**Exercise text:**
Morning Pens Buzz
It was a meltdown for the Penguins Tuesday night, falling to the Ottawa Senators 5-1 on home ice, dropping their 5th straight game. The team was lifeless when it counted and by the time they showed some life after Evgeni Malkin's second period goal, it was to late.
The Penguins have scored six goals in their last five games and anyone can see that number and realize you're not going to win hockey games with those type of numbers.
The high percentage shots are still missing and they were again vs Ottawa.
Injuries can be attributed to the Penguins struggles offensively but this is still a team that has Evgeni Malkin and four former 20-goal scorers aside from Malkin in their lineup in James Neal, Chris Kunitz, Tyler Kennedy and Steve Sullivan, and former 15+ goal scorers in the likes of Pascal Dupuis. This isn't the 2003-2004 Penguins out there by any means.
Malkin is doing his part of late but Neal is pointless in his last five games, and Kunitz has one goal in his last seven games, which isn't helping matters. Both will soon get to their games. It's hard to be confident to say the same thing about Kennedy and Sullivan.
Kennedy's been back long enough that the concussion excuse for him needs to start going away and Sullivan continues to bring absolutely nothing to the table at even strength and is no longer a top-6 winger.

**Data for analysis:**

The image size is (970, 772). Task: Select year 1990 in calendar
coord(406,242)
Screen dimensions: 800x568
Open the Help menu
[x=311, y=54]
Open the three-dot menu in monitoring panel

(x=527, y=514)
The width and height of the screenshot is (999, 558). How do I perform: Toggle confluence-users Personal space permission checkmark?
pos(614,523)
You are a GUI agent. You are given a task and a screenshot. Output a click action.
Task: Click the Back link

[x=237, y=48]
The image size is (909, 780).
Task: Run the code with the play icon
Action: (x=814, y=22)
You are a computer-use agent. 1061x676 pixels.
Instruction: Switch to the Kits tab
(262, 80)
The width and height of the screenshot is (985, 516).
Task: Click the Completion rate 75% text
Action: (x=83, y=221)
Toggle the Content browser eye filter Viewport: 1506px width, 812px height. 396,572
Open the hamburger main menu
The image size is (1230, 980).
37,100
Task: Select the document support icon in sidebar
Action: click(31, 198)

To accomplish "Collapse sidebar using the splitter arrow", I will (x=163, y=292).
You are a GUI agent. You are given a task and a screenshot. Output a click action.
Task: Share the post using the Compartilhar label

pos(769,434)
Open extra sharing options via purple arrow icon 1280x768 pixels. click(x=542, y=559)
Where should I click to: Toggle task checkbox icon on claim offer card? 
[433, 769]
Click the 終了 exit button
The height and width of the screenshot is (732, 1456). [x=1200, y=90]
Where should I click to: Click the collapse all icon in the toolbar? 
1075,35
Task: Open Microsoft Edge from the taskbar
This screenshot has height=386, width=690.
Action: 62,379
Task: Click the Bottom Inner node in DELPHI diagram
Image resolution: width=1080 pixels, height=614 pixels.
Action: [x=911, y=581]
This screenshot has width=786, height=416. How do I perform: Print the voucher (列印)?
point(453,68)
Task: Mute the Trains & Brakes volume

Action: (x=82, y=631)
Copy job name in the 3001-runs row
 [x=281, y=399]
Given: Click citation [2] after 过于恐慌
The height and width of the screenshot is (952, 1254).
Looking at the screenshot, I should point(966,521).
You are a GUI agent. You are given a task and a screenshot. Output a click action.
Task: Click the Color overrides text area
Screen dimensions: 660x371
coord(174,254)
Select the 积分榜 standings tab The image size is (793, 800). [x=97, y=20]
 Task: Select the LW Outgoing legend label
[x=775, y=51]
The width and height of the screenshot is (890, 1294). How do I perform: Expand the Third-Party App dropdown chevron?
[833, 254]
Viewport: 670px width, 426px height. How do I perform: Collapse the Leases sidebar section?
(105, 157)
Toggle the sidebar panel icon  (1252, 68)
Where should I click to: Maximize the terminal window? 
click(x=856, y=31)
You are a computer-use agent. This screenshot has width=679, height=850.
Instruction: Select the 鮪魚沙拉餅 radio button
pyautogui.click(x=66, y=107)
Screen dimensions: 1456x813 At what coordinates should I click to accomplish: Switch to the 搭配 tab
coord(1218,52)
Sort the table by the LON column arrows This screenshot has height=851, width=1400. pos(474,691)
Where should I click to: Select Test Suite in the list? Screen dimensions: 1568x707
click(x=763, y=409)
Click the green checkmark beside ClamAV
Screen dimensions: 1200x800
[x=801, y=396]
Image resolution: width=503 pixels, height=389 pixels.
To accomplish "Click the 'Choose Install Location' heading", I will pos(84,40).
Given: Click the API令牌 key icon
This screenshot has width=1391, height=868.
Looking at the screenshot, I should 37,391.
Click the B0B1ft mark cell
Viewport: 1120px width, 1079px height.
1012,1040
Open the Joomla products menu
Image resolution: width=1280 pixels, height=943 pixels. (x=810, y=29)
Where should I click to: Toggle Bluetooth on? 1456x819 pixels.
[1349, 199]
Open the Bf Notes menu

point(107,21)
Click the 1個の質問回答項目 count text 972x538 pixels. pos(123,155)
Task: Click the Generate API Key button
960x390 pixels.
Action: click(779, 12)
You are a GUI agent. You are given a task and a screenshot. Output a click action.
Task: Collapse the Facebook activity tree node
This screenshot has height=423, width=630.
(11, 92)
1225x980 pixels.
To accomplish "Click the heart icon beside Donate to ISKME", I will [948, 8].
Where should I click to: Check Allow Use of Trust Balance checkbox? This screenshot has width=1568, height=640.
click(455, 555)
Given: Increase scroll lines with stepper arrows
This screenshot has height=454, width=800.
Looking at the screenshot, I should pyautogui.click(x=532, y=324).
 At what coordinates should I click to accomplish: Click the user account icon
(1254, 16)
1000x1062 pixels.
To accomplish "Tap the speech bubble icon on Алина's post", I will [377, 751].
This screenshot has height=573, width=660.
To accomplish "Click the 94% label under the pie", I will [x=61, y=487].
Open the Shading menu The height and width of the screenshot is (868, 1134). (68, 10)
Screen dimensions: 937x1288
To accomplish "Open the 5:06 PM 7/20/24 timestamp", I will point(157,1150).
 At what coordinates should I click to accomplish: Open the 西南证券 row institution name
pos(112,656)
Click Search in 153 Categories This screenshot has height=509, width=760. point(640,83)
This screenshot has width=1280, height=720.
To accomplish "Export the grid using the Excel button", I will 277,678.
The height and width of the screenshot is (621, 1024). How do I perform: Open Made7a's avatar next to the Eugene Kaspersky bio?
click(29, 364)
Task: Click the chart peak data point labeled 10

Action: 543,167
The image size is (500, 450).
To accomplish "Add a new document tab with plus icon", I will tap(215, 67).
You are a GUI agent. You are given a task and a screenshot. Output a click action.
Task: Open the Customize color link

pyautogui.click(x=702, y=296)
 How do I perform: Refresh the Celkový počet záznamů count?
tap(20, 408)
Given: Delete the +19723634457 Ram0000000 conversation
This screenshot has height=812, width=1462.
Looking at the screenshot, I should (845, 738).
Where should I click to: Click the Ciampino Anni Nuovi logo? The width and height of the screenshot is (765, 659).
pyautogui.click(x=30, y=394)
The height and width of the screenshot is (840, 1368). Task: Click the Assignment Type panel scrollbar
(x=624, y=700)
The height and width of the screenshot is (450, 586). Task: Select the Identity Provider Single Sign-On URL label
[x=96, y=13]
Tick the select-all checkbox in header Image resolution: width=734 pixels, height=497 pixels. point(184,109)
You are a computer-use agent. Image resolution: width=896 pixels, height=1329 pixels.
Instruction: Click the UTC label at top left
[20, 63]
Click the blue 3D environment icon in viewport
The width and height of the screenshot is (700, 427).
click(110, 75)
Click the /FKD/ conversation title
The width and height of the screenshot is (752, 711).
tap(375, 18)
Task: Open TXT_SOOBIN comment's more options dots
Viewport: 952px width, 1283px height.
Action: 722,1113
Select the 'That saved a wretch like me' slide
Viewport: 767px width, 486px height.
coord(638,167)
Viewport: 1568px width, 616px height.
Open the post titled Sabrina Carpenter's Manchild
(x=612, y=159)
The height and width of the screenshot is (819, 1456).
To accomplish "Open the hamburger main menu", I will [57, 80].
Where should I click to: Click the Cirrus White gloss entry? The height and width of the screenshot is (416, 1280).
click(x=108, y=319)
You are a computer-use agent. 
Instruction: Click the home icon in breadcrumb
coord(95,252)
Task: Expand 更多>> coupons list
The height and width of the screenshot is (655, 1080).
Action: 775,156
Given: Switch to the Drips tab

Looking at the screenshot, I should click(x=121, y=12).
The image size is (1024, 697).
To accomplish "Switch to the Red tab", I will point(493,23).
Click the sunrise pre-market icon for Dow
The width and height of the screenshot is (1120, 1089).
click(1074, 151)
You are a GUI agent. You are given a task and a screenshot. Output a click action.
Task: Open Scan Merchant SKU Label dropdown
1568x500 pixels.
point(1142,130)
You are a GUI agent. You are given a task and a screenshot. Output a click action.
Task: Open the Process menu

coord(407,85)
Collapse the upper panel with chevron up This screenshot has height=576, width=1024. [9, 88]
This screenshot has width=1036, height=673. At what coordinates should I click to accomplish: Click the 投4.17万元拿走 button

**Set of tasks:**
**a.** Translate this sentence from the hockey post into Spanish: "The high percentage shots are still missing and they were again vs Ottawa."
**b.** Please duplicate the part of the hockey post starting with "Kennedy's been back" and going on through "a top-6 winger.".
**c.** According to the hockey post, by what score did the Penguins lose to the Ottawa Senators?

**Answers to this exercise:**
**a.** Los tiros de alto porcentaje siguen faltando y volvieron a faltar contra Ottawa.

**b.**
Kennedy's been back long enough that the concussion excuse for him needs to start going away and Sullivan continues to bring absolutely nothing to the table at even strength and is no longer a top-6 winger.

**c.** 5-1